Perché il conflitto è NATO
di Giovanni Bonomo
C’è chi continua a leggere la guerra in Ucraina con uno schema binario: da un lato l’aggressore, Vladimir Putin; dall’altro l’aggredito, Volodymyr Zelensky. Una visione comoda, ma monca. Per comprendere davvero le radici del conflitto occorre ripercorrere la storia degli ultimi trent’anni, a partire dalla fine della Guerra fredda, e guardare a un attore spesso dimenticato: la NATO.
La dissoluzione dell’URSS e le promesse mancate
Il 1° luglio 1991, Michail Gorbačëv scioglie il Patto di Varsavia. Pochi mesi dopo, l’8 dicembre, viene firmato l’accordo di Belaveža che sancisce la dissoluzione dell’Unione Sovietica. In cambio, Mosca ottiene la promessa informale degli Stati Uniti che l’Alleanza Atlantica non si sarebbe allargata a Est. Quella frase di James Baker a Gorbačëv, “not one inch eastward”, resta agli atti nei Memoranda of Conversation (National Security Archive, George Washington University).
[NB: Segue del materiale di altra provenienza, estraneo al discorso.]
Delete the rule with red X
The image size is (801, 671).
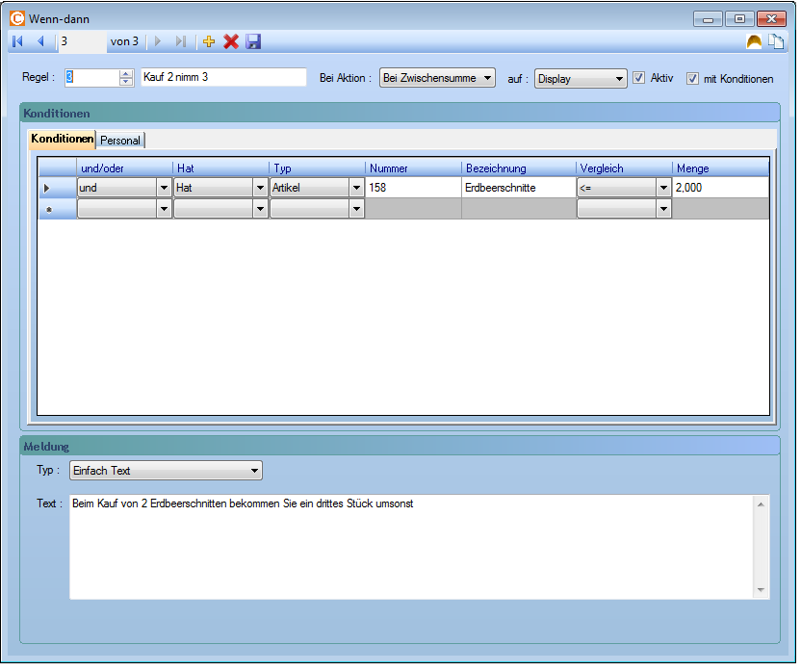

Ma la promessa rimase lettera morta.
Gli anni di Eltsin e l’ingresso di Putin
Durante la presidenza di Boris Eltsin (1991-1999), la Russia visse un decennio di privatizzazioni selvagge, oligarchi rampanti e povertà diffusa. Nel marzo 1999, la NATO accoglie Polonia, Ungheria e Repubblica Ceca, primo allargamento a Est. Pochi giorni dopo, sempre a marzo, bombarda la Serbia per 78 giorni senza mandato ONU, nonostante i veti di Russia e Cina.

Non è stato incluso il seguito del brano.